On November 16, 2004, Conexant Systems, Inc. (the Company) announced that the board of directors had appointed Lewis C. Brewster as executive vice president and chief operating officer of the Company, replacing C. Michael Powell, who had resigned from his position as senior vice president and chief operating officer for personal reasons, each effective November 16, 2004.

Mr. Brewster, age 40, has been executive vice president, sales, operations and quality of the Company since the merger of the Company with GlobespanVirata, Inc. on February 27, 2004. Mr. Brewster served as executive vice president and chief operating officer of the Company from June 2003 to February 2004 and senior vice president, worldwide sales from December 1998 to June 2003. Mr. Brewster's employment with the Company is subject to existing employment agreements dated as of December 15, 1998 and February 27, 2004 with the Company, which have been filed as exhibits to the Company's Quarterly Reports on Form 10-Q for the quarterly periods ended December 31, 1998 and March 31, 2004, respectively.

Mr. Brewster's February 27, 2004 employment agreement was effective February 27, 2004, the closing date of the GlobespanVirata merger, and provides that he will serve as executive vice president, sales, operations and quality of the Company. His employment agreement has an initial two-year term and thereafter will be automatically extended for additional one-year terms, unless either party gives 60 days' written notice that it no longer wishes the automatic extensions to continue. In exchange for his services, Mr. Brewster is paid an initial annual base salary of $360,000 and is eligible for an initial annual target bonus of 70% of his annual base salary. Following completion of the GlobespanVirata merger, the Company paid Mr. Brewster a cash bonus of $150,000 and granted him (i) options to purchase 200,000 shares of the Company's common stock, exercisable in four equal installments on the first, second, third and fourth anniversaries of the date of grant and (ii) retention options to purchase 175,000 shares of the Company's common stock, exercisable on the second anniversary of the merger.

Under the February 27, 2004 employment agreement, if the Company terminates Mr. Brewster's employment without "cause" (as defined in his employment agreement), then the Company will (i) continue to pay his base salary for 12 months following the date of termination in accordance with normal payroll practices, (ii) continue to provide certain benefits and perquisites to Mr. Brewster for 12 months after the date of termination, unless and until he receives similar benefits from another employer during the 12 month period, and (iii) pay him promptly after the end of the fiscal year in which the termination occurs a cash lump-sum equal to the sum of (1) a pro rata share of his target bonus for the fiscal year in which the termination occurs and (2) the full amount of his target bonus for such fiscal year. In addition, all of Mr. Brewster's options and shares of restricted stock will continue to vest during the 12 months following his termination date and Mr. Brewster may exercise all vested options during the 12-month period following his termination and for 90 days thereafter, after which time all of his options will expire. Mr. Brewster will be restricted from competing with the Company (to the extent permitted by law) or soliciting employees or customers of the Company during the employment period and for 12 months after his employment terminates.

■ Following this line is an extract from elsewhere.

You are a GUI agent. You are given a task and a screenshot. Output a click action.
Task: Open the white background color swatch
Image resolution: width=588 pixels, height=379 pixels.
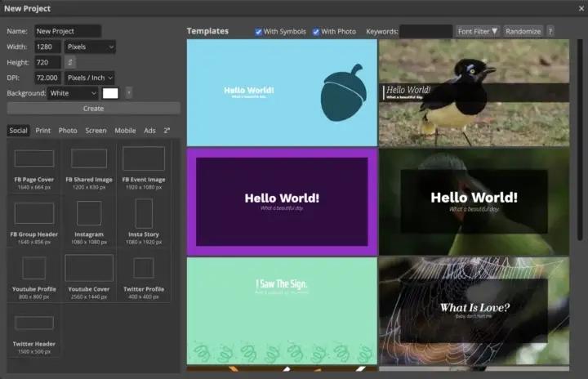[x=110, y=93]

Mr. Brewster's December 15, 1998 employment agreement becomes effective upon a "change of control" of the Company and provides for the continuing employment of Mr. Brewster after the "change of control" on terms and conditions no less favorable than those in effect before the change of control. Thereafter, if Mr. Brewster's employment is terminated by the Company without "cause" or if he terminates his own employment for "good reason" (each as defined in his employment agreement), Mr. Brewster is entitled to severance benefits equal to two times his annual compensation (including bonus) and continuation of certain benefits for two years. Mr. Brewster is entitled to an additional payment, if necessary, to make him whole as a result of any excise tax imposed by the Internal Revenue Code of 1986, as amended, on certain change of control payments (unless the safe harbor amount above which the excise tax is imposed is not exceeded by more than 10%, in which event the payments will be reduced to avoid the excise tax).

For purposes of the December 15, 1998 employment agreement, a "change of control" is defined generally as:

• the acquisition by any individual, entity or group of beneficial ownership of 20% or more of either the then outstanding shares of the Company's common stock or the combined voting power of the then outstanding voting securities entitled to vote generally in the election of directors;

• a change in the composition of a majority of the Company's board of directors which is not supported by the current board of directors;

• a major corporate transaction, such as a reorganization, merger or consolidation or sale or other disposition of all or substantially all of the Company's assets, which results in a change in the majority of the board of directors or of more than 60% of the Company's stockholders; or

• approval by the Company's stockholders of the complete liquidation or dissolution of the Company.

In the event of any conflict between Mr. Brewster's employment agreements, the agreement with terms more favorable to Mr. Brewster will control, without duplication.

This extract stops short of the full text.